Wait, no. Just did an IMDb check. I've seen: The Long Way Down, The World's End, The Ghost Writer, Percy Jackson & the Olympians: The Lightning Thief. And I think Mamma Mia (both of them) is on my 'to watch' list (as will be Black Adam, once it releases). And I did once consider watching The Foreigner, and even actually tried to watch The Thomas Crown Affair (I got bored), so maybe it hasn't been that long. Of course, I hadn't seen any of him before Bond either - and in fact, I didn't watch his Bond movies until just a couple years back (after I'd seen all the other movies with him, aside from The World's End). Okay, so that was a lot of words to say one simple thing: most of his movies haven't really been memorable to me.
Even Bond: GoldenEye is more memorable for the awesome N64 game, Die Another Day for an invisible car & stupid on-ice chase, The World is Not Enough for Denise RIchards' Dr. Christmas character, and Tomorrow Never Dies because Michelle Yeoh is fucking awesome in it.
And this one... I mean, it is undoubtedly a movie, with actors playing characters, and a plot of sorts, and good guys and bad guys, and action, and what I assume is supposed to be signs of failed romance, and what was written as comedy moments, and ... well, it just sort of happens in front of you without ever really coming together.

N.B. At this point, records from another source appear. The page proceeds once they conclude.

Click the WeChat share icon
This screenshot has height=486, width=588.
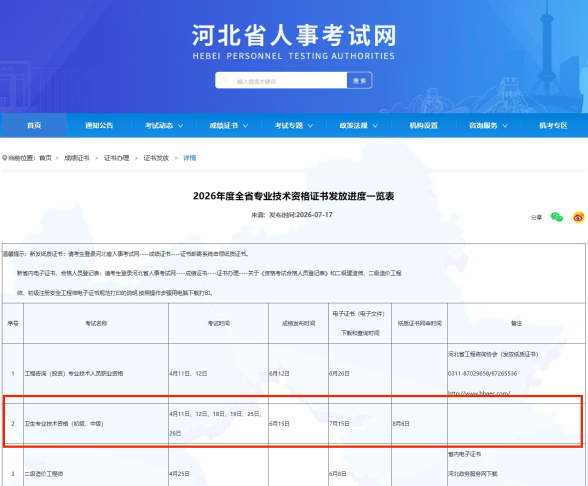point(556,217)
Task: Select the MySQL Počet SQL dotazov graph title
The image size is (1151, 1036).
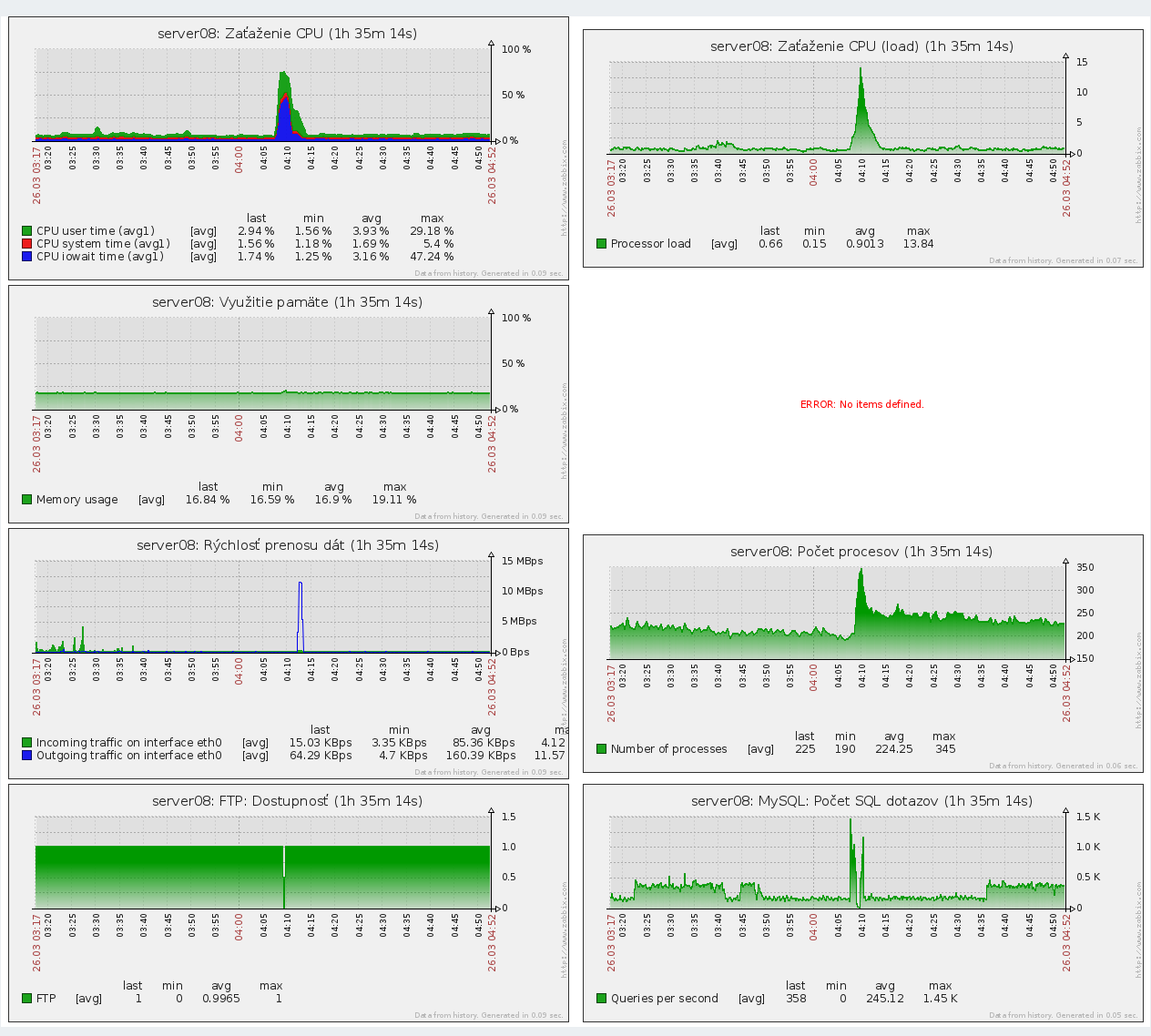Action: tap(861, 801)

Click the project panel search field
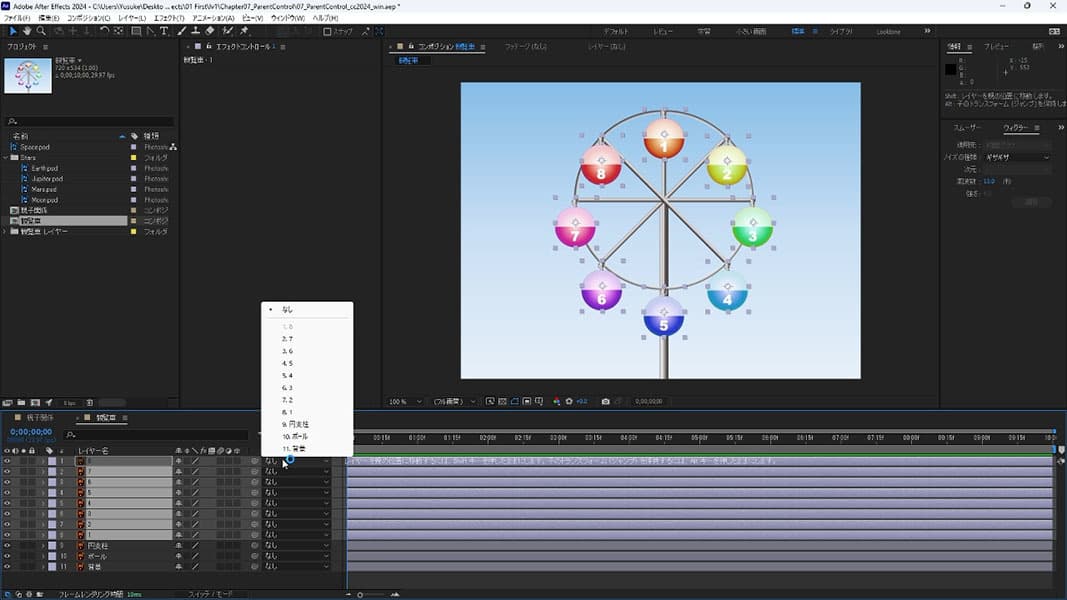(90, 121)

There's nothing new here - it's all predictable, because we've seen it all before. Criminals teaming up. Criminals that only steal from the evil. Pickpockets who constantly pick pockets and never get caught. Money-happy bad guy. Bad guy who runs his own prison. The very early twist of it being her daughter, and the almost immediately sequential twist of her being the one that had brought this idea together. Old guy hitting on younger girl. A heist of gold. Gold turned into something else to sneak it out, while something else is going on as a diversion (and the plan isn't told to us, so that we're also unaware of the impending "twist"). A chase scene designed as a diversion. The family member being like "I should've known he would do this" (aka, cheat them and run with the loot), right before *surprise* the person shows up having not cheated them at all. ... None of it, absolutely none of it, is anything new, and our characters aren't interesting enough (there just isn't enough time to get to know them that well) to make this any better than any of the many similar-such movies.
The twists they should've considered: Brosnan does actually cheat them and disappear; Tim Roth is somehow in on it and is a good guy (also not a novel idea, but would've been an interesting twist here, maybe).
I don't know. The entire thing just felt oddly meh, which is unfortunate because to some end I really did want to root for these characters. They just - there isn't much to it. They're also never really in any danger of anything bad happening, from the word go, so that lowers the stakes a bit as well.
It's a bit like Leverage, kinda, but thankfully Leverage is a multi-season show that let us get to know the characters and their quirks, whereas here they're forced to cram everything in together and it's clear the quirks they're using are not to help us learn about the characters but instead are just complete replacements for 'character development.'
Also, Pierce Brosnan's character is a creep and kinda a douche. On the plus side, I was afraid this would be kinda like Killer Anonymous in that they'd say 'hey we have Pierce Brosnan' and then just give him a 10-second cameo, like KA did with Gary Oldman & Jessica Alba, but they didn't do that - so at least that's a win, I guess. But that's about it, really.